TASK TO COMPLETE | Which lines of the records contain "computer"? Collect every one of them.

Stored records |

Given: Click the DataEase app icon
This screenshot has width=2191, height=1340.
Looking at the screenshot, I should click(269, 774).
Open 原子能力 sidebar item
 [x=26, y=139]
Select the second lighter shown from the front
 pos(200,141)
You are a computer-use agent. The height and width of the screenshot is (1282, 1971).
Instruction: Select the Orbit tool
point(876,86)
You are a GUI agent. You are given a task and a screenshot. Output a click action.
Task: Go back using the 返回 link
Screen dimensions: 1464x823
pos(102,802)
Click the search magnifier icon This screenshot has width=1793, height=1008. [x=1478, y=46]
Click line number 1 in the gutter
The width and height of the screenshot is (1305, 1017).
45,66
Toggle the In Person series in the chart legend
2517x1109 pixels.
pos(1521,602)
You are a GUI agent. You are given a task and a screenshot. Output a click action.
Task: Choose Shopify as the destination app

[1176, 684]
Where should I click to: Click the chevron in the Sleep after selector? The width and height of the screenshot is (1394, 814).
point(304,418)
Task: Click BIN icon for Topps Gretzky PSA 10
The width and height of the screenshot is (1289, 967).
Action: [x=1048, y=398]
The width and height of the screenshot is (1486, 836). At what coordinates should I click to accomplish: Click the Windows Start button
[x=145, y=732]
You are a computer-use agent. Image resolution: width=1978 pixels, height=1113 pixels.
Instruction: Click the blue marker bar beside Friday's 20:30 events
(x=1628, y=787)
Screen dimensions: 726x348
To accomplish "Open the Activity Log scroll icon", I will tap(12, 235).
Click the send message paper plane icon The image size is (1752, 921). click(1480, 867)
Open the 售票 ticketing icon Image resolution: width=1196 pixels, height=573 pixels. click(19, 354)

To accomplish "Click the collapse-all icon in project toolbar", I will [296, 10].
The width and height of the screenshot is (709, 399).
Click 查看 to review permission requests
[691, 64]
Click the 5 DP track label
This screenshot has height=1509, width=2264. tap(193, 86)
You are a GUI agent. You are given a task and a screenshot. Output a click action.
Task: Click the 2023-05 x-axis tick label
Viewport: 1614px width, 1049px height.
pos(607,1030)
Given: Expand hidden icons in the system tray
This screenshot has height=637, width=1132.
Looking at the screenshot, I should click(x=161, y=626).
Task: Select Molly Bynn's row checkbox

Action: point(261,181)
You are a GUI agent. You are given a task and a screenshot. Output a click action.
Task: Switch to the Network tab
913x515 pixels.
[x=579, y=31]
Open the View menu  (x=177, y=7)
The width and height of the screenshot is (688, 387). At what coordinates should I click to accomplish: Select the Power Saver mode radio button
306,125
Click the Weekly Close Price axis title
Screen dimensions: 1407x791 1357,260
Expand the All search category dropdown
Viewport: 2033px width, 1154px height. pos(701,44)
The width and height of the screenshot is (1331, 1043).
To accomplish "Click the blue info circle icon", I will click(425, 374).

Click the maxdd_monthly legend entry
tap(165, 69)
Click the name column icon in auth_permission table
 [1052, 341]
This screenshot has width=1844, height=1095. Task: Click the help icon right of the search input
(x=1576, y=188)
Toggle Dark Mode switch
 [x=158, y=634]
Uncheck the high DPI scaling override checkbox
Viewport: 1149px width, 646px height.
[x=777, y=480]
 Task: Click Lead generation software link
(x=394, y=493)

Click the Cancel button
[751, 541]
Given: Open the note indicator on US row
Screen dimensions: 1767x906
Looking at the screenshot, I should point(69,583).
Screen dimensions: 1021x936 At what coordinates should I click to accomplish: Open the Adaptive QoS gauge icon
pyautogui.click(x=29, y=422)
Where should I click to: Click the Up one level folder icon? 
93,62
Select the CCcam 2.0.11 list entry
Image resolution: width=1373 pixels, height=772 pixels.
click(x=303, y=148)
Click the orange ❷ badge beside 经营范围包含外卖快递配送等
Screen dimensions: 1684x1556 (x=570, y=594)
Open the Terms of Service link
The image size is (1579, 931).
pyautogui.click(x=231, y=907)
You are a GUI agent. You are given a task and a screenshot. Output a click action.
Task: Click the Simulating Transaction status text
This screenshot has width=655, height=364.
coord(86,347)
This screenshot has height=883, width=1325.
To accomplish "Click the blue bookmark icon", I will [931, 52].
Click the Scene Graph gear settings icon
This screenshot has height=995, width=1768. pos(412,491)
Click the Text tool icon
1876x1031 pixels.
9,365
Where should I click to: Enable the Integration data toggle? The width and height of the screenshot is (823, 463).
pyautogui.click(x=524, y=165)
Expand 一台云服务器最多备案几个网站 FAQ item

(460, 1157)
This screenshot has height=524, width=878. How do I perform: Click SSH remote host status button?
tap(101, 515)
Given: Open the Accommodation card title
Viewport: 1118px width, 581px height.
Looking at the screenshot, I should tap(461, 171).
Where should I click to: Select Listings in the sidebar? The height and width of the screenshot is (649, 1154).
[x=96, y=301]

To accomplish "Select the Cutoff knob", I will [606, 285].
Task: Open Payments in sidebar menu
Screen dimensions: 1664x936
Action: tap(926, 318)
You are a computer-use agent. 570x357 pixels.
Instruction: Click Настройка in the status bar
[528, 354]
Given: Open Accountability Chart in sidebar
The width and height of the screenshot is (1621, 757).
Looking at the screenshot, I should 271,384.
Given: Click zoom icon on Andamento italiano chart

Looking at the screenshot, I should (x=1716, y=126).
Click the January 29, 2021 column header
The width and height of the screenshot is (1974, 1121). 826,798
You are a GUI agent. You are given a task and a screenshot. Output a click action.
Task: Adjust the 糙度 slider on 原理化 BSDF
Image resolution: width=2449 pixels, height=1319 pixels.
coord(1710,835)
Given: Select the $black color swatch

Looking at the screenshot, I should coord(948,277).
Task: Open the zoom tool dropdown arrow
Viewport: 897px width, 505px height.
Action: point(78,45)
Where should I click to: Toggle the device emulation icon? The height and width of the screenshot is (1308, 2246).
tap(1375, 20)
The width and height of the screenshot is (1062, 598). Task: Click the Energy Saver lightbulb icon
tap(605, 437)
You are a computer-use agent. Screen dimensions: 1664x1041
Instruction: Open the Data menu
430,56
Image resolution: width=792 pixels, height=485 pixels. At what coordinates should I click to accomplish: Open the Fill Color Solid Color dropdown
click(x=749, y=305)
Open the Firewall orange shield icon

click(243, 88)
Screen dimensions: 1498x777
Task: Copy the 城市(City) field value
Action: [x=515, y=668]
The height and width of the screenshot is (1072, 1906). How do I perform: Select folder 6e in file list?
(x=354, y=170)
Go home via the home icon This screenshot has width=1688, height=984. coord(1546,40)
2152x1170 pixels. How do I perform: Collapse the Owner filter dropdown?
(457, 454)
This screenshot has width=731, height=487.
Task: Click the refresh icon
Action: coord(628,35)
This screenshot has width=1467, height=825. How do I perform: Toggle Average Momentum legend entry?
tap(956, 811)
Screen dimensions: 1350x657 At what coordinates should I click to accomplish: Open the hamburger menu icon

SOLUTION TO THE EXERCISE |
You are a computer-use agent. The height and width of the screenshot is (1282, 1971).
You are a computer-use agent. Image resolution: width=1978 pixels, height=1113 pixels.
You are a computer-use agent. 570x357 pixels.
You are a computer-use agent. Screen dimensions: 1664x1041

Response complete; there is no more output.